= Beginning of Section =

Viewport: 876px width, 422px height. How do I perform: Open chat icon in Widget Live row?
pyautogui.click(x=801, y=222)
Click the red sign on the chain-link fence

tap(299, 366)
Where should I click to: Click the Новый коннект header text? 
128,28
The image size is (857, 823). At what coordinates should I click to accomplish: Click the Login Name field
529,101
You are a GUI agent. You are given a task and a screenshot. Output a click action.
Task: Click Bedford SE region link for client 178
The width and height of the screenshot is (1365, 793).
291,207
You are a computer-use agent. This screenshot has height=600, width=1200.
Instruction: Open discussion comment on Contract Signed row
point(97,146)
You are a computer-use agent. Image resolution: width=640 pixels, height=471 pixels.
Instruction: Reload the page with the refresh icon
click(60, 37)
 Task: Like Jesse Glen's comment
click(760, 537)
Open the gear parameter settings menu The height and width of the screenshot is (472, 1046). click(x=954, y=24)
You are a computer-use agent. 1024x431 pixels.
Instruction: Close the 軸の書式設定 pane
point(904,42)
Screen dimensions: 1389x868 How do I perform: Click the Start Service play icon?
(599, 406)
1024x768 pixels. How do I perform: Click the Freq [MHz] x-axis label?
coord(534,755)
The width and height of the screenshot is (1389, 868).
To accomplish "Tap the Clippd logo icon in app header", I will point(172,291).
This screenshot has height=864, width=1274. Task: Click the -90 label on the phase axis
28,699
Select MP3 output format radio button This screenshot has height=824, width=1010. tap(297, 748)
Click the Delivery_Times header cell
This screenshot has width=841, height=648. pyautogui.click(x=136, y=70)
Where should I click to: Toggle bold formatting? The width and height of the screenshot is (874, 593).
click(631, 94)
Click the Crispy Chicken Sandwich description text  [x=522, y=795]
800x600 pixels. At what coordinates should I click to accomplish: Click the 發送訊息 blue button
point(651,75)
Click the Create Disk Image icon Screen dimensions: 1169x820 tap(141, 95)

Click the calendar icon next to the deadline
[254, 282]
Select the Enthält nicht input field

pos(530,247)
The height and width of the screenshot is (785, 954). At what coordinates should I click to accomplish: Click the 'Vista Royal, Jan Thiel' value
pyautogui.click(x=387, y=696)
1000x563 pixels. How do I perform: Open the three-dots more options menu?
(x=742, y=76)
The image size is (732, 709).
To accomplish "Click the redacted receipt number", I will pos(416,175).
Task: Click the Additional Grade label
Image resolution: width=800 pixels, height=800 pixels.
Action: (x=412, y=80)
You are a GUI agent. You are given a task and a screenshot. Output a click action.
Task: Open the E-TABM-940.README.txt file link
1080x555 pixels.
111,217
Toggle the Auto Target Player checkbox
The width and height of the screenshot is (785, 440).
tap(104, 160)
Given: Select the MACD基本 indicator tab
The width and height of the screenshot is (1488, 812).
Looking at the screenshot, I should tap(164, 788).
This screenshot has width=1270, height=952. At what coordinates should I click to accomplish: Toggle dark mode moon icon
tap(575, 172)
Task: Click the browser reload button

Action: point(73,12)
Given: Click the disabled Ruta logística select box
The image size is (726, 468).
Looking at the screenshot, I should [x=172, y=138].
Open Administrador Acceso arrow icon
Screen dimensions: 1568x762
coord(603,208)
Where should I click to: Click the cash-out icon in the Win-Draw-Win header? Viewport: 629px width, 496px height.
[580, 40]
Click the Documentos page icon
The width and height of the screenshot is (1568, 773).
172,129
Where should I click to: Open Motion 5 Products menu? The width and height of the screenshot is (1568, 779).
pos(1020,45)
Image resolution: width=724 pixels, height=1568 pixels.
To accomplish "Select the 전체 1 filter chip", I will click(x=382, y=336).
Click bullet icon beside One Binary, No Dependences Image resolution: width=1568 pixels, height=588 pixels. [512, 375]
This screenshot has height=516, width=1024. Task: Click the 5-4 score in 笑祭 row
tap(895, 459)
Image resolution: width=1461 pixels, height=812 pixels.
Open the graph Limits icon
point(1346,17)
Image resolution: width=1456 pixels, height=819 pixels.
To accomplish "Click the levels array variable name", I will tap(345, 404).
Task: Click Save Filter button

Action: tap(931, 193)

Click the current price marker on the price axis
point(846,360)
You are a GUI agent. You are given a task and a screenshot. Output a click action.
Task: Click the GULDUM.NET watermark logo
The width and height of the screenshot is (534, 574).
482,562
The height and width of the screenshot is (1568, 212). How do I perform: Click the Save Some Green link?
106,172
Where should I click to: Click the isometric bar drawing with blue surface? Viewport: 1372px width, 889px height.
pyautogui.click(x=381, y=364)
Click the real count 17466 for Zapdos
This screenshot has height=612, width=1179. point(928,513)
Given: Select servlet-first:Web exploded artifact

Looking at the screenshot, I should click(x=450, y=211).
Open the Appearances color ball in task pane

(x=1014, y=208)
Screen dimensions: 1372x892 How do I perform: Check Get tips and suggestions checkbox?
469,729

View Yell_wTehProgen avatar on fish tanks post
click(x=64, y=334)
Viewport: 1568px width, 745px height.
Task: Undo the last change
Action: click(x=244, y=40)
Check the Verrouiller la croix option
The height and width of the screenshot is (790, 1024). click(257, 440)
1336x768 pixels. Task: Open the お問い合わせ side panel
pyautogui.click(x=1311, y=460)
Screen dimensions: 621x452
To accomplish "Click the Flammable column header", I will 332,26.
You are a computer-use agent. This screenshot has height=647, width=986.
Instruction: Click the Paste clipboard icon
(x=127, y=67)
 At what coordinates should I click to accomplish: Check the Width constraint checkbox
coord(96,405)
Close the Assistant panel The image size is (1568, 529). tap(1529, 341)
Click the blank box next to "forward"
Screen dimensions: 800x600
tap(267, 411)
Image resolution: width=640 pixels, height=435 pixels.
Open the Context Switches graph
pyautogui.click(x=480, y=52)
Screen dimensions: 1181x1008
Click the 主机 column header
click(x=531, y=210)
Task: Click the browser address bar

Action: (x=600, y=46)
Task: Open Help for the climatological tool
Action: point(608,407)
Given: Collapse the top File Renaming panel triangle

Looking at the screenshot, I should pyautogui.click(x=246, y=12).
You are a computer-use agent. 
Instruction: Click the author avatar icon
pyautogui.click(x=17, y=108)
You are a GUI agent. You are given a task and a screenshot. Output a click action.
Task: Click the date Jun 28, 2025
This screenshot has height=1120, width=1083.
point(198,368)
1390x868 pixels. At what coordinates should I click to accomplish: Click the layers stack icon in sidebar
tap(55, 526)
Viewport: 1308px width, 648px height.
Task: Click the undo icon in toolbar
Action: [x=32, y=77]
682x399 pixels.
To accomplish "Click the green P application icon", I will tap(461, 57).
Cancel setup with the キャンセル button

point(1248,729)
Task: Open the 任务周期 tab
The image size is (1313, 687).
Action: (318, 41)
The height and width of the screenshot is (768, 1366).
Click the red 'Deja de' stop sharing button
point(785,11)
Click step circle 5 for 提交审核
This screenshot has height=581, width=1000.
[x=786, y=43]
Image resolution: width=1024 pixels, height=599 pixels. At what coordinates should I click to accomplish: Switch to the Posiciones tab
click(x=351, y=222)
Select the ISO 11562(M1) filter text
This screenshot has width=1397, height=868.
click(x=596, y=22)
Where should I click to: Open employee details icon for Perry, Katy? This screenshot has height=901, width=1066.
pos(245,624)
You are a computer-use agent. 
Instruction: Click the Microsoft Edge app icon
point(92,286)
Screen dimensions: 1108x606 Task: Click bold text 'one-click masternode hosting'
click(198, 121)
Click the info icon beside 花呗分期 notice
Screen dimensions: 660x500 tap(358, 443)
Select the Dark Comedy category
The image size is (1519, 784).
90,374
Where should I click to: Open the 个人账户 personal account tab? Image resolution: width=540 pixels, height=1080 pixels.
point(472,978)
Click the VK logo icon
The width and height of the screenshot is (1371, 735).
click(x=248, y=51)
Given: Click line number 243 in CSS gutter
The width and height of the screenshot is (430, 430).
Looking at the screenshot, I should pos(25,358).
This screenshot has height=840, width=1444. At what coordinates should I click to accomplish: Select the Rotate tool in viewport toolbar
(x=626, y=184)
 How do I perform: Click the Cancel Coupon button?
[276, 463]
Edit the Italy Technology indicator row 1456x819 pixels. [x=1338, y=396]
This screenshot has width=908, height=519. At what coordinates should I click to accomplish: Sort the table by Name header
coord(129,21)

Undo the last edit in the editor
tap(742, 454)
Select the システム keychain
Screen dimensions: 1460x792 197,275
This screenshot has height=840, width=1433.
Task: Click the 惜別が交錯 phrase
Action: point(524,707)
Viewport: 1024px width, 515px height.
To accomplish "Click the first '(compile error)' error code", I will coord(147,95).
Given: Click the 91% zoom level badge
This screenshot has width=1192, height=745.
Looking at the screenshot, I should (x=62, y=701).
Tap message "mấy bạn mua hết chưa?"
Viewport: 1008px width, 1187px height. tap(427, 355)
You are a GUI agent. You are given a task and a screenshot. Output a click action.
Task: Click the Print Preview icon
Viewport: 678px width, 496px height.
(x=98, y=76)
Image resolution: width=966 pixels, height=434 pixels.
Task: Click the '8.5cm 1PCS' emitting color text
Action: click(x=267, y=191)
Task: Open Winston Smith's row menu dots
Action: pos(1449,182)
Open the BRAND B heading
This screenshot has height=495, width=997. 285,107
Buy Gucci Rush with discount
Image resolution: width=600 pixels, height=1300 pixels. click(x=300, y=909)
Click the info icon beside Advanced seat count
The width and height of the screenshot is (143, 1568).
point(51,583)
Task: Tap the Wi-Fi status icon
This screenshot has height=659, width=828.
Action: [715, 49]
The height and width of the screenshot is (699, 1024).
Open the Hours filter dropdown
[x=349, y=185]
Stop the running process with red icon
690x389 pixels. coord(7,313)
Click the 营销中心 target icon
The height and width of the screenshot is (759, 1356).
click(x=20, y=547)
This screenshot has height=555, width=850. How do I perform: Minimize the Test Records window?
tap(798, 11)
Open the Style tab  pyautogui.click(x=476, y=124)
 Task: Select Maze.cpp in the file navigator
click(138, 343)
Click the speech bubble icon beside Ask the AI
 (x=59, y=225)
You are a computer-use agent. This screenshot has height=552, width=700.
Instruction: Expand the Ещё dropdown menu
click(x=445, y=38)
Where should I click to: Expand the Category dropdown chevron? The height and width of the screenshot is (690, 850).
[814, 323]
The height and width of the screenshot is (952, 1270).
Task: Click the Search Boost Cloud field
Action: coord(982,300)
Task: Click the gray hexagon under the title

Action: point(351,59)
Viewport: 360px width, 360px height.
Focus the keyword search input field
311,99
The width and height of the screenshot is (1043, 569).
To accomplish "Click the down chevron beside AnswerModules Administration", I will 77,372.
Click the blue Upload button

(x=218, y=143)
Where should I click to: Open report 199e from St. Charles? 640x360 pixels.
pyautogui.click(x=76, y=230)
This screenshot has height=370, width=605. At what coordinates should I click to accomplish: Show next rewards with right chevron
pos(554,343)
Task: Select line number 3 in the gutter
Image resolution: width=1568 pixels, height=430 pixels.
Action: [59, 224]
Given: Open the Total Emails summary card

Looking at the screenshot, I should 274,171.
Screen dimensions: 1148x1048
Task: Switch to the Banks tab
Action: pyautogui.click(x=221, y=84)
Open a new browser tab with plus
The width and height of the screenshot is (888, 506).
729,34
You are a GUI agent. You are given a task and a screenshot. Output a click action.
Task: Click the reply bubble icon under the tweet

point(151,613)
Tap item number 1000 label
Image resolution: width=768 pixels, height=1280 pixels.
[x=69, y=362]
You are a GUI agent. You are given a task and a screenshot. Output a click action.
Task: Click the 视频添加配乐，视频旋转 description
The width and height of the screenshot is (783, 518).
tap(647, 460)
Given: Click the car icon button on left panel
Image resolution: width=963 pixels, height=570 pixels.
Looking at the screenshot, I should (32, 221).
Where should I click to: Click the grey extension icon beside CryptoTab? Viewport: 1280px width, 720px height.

= End of Section =

- _GOAL OF THE EXERCISE_: Print exactly the lines above, between the one holding "Instruction: Open discussion" and the one holding "Open the gear", inclusive, and nothing besides.

- _SOLUTION TO THIS EXERCISE_:
Instruction: Open discussion comment on Contract Signed row
point(97,146)
You are a computer-use agent. Image resolution: width=640 pixels, height=471 pixels.
Instruction: Reload the page with the refresh icon
click(60, 37)
 Task: Like Jesse Glen's comment
click(760, 537)
Open the gear parameter settings menu The height and width of the screenshot is (472, 1046). click(x=954, y=24)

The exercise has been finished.